__Material supplied__:

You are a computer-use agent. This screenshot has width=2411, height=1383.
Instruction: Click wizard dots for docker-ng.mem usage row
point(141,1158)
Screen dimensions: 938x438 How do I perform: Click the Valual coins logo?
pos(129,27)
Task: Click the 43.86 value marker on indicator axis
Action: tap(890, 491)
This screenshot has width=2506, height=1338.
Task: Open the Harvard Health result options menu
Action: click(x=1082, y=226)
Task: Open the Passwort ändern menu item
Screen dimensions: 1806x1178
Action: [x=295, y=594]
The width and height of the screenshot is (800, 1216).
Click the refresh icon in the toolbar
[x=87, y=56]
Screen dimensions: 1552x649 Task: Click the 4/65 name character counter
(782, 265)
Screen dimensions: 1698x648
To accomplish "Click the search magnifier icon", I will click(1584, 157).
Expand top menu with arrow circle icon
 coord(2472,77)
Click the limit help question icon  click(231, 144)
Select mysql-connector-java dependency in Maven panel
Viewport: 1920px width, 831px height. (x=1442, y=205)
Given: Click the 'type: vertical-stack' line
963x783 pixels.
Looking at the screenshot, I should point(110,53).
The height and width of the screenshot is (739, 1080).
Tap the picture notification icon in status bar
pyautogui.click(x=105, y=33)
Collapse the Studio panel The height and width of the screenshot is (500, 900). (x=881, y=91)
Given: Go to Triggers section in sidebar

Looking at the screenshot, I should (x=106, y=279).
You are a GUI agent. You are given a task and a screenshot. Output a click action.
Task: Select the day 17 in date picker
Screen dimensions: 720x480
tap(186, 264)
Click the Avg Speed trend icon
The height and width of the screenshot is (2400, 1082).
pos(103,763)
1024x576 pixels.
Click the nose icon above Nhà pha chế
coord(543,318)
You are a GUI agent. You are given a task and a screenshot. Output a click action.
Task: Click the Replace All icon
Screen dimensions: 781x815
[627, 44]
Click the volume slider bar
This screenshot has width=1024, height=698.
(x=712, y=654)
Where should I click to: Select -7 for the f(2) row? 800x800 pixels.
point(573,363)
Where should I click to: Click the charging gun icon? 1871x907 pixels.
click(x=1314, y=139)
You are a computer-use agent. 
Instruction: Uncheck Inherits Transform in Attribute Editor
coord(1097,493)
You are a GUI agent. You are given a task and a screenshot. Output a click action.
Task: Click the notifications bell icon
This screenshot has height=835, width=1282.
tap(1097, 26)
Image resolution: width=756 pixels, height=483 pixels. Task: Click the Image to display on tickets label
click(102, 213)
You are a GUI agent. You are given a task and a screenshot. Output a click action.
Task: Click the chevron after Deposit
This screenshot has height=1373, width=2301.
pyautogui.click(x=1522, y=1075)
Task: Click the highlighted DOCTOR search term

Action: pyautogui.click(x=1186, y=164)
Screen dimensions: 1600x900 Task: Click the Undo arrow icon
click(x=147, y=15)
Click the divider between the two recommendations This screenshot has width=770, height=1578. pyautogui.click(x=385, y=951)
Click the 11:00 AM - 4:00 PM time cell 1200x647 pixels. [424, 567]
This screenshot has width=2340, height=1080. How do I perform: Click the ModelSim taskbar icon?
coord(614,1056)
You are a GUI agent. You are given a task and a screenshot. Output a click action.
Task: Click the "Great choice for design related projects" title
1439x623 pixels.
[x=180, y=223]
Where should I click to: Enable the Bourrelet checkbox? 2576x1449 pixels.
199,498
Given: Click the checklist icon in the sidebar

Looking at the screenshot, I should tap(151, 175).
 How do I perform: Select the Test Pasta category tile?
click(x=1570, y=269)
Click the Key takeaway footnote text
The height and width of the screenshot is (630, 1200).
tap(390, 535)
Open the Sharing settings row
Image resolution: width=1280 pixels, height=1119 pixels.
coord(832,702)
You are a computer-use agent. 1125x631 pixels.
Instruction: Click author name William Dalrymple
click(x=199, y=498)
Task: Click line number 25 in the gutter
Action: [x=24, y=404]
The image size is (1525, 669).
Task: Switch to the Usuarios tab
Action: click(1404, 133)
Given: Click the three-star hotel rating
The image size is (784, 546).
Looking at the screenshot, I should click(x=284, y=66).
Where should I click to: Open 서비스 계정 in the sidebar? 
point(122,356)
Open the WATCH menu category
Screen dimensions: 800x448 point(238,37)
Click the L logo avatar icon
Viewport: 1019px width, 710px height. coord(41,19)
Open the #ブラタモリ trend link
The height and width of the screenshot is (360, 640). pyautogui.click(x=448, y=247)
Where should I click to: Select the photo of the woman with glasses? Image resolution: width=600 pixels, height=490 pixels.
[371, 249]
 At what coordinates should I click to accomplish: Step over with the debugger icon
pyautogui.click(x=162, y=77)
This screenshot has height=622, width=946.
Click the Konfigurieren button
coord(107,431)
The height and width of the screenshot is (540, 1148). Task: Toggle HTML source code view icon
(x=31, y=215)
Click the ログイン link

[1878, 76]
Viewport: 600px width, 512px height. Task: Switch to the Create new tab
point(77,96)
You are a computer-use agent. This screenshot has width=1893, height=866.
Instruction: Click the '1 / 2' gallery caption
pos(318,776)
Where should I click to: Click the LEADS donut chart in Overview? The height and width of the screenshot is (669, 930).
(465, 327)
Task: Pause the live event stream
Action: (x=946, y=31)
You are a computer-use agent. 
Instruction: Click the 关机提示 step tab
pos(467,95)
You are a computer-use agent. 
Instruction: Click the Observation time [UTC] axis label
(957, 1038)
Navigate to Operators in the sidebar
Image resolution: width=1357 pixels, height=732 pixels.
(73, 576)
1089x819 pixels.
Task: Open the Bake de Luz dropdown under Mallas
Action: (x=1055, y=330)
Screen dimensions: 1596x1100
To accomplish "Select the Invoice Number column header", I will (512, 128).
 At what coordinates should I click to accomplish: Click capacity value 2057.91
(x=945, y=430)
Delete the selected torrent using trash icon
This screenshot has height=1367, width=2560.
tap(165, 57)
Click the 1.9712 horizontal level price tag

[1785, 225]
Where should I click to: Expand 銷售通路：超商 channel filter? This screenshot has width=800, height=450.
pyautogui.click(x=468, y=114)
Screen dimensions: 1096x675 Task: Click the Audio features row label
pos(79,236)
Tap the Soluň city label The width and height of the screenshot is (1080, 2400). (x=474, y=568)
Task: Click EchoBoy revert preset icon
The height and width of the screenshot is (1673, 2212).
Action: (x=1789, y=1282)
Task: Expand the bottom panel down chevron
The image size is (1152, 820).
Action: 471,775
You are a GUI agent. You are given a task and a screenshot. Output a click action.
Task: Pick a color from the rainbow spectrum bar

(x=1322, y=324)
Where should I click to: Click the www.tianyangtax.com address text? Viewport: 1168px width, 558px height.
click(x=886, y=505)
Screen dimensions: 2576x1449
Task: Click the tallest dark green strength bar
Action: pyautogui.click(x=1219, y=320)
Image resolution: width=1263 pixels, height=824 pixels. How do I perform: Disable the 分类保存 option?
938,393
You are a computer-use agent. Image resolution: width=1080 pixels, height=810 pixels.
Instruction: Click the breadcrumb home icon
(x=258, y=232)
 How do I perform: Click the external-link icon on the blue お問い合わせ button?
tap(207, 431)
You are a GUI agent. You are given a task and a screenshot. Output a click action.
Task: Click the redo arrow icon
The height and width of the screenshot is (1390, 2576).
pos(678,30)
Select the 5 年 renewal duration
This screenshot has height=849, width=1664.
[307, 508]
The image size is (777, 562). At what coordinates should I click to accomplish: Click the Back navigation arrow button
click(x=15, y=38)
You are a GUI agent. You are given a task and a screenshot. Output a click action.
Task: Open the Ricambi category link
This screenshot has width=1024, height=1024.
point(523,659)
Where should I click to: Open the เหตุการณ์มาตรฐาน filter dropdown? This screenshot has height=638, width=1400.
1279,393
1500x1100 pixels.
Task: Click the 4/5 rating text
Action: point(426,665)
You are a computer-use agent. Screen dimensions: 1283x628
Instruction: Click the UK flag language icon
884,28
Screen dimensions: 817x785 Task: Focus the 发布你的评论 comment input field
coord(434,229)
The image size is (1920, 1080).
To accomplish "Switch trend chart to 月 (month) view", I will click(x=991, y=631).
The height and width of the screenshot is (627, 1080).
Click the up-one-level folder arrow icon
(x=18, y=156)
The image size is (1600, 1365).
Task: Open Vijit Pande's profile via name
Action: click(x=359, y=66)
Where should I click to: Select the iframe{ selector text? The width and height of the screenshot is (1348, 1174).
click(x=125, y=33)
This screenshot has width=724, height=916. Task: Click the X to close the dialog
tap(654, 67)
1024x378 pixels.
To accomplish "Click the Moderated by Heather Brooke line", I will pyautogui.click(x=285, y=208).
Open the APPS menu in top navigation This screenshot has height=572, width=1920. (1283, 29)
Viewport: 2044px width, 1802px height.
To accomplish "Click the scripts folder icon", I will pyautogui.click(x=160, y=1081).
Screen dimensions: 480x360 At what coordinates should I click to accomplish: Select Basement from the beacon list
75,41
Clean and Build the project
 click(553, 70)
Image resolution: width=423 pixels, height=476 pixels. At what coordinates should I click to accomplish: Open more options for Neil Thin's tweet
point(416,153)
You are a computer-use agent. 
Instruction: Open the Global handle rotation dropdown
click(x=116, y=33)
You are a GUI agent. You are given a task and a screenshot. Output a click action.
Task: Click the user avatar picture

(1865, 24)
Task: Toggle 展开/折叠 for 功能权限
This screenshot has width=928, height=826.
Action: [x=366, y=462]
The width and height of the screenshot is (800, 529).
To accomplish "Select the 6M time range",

__What to produce__: Copy out everything from the line that contains "Click the Avg Speed trend icon" down to the line that contains "click(102, 213)", with the request lines included, and add 6 to every coordinate number in the answers.

__Output for this task__:
Click the Avg Speed trend icon
The height and width of the screenshot is (2400, 1082).
pos(109,769)
1024x576 pixels.
Click the nose icon above Nhà pha chế
coord(549,324)
You are a GUI agent. You are given a task and a screenshot. Output a click action.
Task: Click the Replace All icon
Screen dimensions: 781x815
[633, 50]
Click the volume slider bar
This screenshot has width=1024, height=698.
(x=718, y=660)
Where should I click to: Select -7 for the f(2) row? 800x800 pixels.
point(579,369)
Where should I click to: Click the charging gun icon? 1871x907 pixels.
click(x=1320, y=145)
You are a computer-use agent. 
Instruction: Uncheck Inherits Transform in Attribute Editor
coord(1103,499)
You are a GUI agent. You are given a task and a screenshot. Output a click action.
Task: Click the notifications bell icon
This screenshot has height=835, width=1282.
tap(1103, 32)
Image resolution: width=756 pixels, height=483 pixels. Task: Click the Image to display on tickets label
click(108, 219)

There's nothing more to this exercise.